DOCUMENT PASSAGE below:
Compare Fits in Curve Fitting App

Interactive Curve Fitting Workflow

The next topics fit some census data using polynomial equations up to the sixth degree, and a single-term exponential equation. The steps demonstrate how to:

• Load data and explore various fits using different library models.

• Search for the best fit by:

• Comparing graphical fit results

• Comparing numerical fit results including the fitted coefficients and goodness-of-fit statistics

• Export your best fit results to the MATLAB® workspace to analyze the model at the command line.

• Save the session and generate MATLAB code for all fits and plots.

You must load the data variables into the MATLAB workspace before you can fit data using the Curve Fitting app. For this example, the data is stored in the MATLAB file census.mat.

The workspace contains two new variables:

• cdate is a column vector containing the years 1790 to 1990 in 10-year increments.

• pop is a column vector with the U.S. population figures that correspond to the years in cdate.

2. Open the Curve Fitting app:

cftool

3. Select the variable names cdate and pop from the X data and Y data lists.

The Curve Fitting app creates and plots a default fit to X input (or predictor data) and Y output (or response data). The default fit is a linear polynomial fit type. Observe the fit settings display Polynomial, of Degree 1.
End of DOCUMENT PASSAGE.
SUPPLIED DATA below:
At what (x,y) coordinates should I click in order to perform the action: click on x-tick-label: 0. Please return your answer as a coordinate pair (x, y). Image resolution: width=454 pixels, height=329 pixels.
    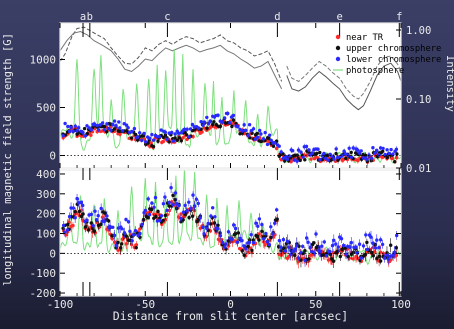
    Looking at the image, I should click on (230, 304).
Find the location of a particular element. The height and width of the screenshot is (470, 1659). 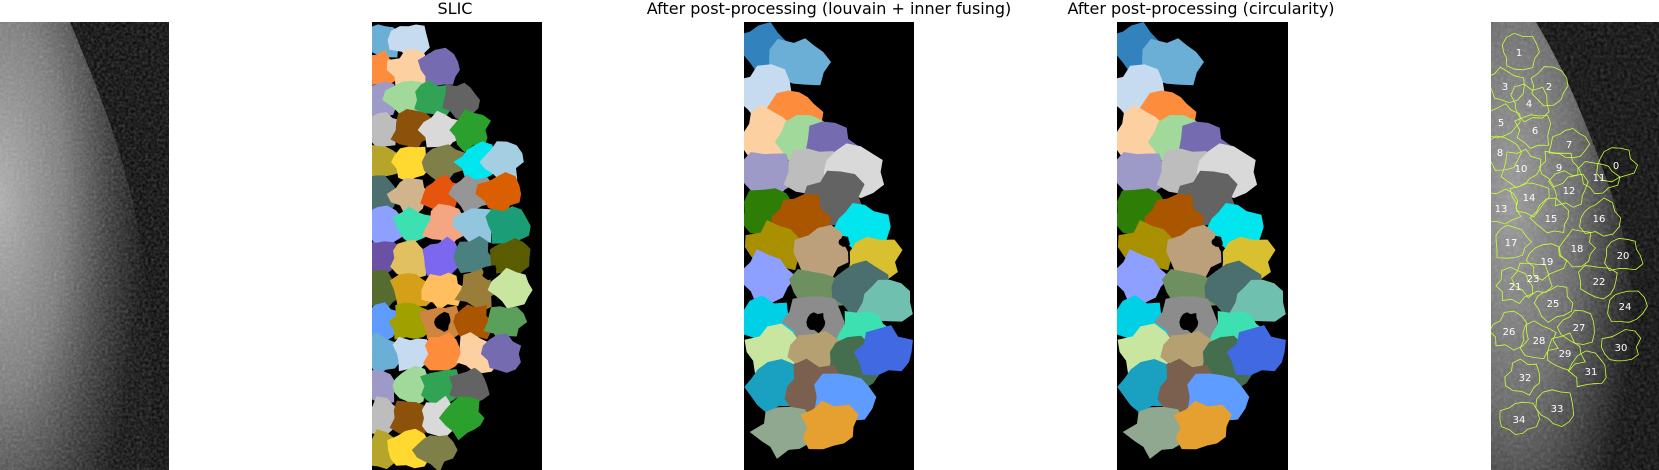

segment-label: 2 is located at coordinates (1549, 88).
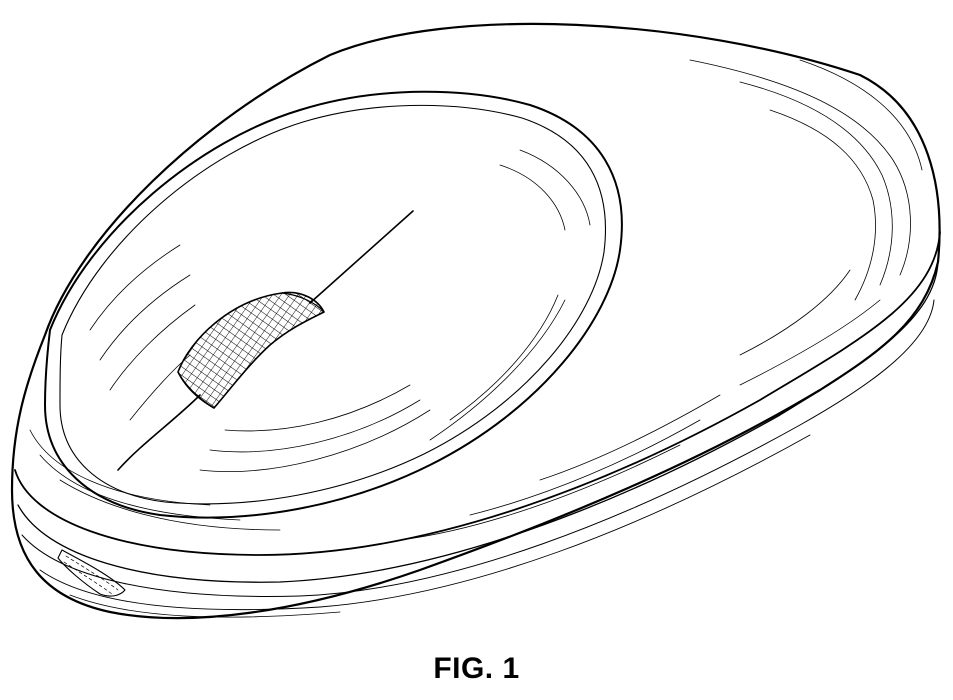 This screenshot has height=700, width=953. What do you see at coordinates (92, 573) in the screenshot?
I see `side-vent` at bounding box center [92, 573].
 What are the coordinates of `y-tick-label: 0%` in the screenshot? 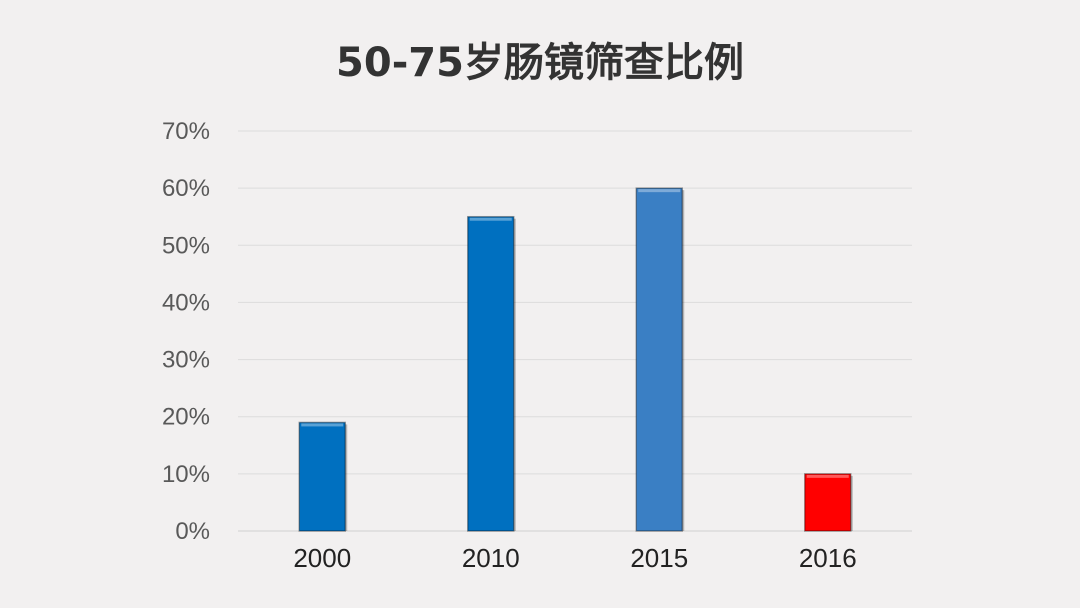 It's located at (192, 532).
End of SUPPLIED DATA.
## TASK INSTRUCTIONS
[A] According to the curve fitting passage, which MATLAB file stores the census data?
[B] Duplicate the curve fitting passage from "You must load" to "in 10-year increments.".
Nothing in the rows is required here.

## RESULTS
[A] census.mat

[B]
You must load the data variables into the MATLAB workspace before you can fit data using the Curve Fitting app. For this example, the data is stored in the MATLAB file census.mat.

The workspace contains two new variables:

• cdate is a column vector containing the years 1790 to 1990 in 10-year increments.